- Work instruction
Every line containing the string "agent" should be returned from the records.

*** Opening of Material supplied ***

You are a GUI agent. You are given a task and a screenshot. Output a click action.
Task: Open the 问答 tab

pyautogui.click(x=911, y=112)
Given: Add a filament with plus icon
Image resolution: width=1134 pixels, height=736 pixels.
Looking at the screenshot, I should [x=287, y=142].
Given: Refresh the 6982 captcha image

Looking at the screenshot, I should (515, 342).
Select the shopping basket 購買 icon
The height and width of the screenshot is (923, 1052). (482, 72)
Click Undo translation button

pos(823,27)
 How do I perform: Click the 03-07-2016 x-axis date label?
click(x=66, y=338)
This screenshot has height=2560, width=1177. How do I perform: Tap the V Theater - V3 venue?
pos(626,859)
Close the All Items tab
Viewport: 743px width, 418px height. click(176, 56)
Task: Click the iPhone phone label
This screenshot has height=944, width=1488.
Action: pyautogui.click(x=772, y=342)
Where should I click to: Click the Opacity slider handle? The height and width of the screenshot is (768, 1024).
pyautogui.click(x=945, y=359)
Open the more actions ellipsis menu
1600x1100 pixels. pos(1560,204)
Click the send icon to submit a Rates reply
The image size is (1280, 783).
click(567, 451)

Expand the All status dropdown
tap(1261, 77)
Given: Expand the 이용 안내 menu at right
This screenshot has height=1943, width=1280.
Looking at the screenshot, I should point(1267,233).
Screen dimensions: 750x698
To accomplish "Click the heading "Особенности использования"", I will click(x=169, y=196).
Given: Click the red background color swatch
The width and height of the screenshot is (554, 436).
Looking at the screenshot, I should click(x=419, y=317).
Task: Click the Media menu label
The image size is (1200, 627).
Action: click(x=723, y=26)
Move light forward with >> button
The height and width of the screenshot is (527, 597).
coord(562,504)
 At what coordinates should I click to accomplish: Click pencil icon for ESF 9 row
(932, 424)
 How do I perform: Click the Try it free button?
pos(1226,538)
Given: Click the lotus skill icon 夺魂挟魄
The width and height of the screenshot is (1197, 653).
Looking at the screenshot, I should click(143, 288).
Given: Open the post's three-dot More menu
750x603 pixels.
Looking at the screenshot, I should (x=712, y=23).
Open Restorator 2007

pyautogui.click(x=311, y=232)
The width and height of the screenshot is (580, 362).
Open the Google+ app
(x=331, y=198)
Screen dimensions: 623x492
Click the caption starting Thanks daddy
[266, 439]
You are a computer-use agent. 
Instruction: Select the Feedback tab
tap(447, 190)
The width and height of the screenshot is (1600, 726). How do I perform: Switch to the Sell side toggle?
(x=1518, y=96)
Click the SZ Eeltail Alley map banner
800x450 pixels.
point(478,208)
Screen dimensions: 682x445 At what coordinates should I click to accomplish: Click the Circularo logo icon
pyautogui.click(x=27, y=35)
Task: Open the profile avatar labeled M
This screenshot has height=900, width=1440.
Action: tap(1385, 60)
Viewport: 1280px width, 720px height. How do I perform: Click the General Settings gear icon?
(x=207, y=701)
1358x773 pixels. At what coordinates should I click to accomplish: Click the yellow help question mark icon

*** Close of Material supplied ***

- Answer below
You are a GUI agent. You are given a task and a screenshot. Output a click action.
You are a computer-use agent. 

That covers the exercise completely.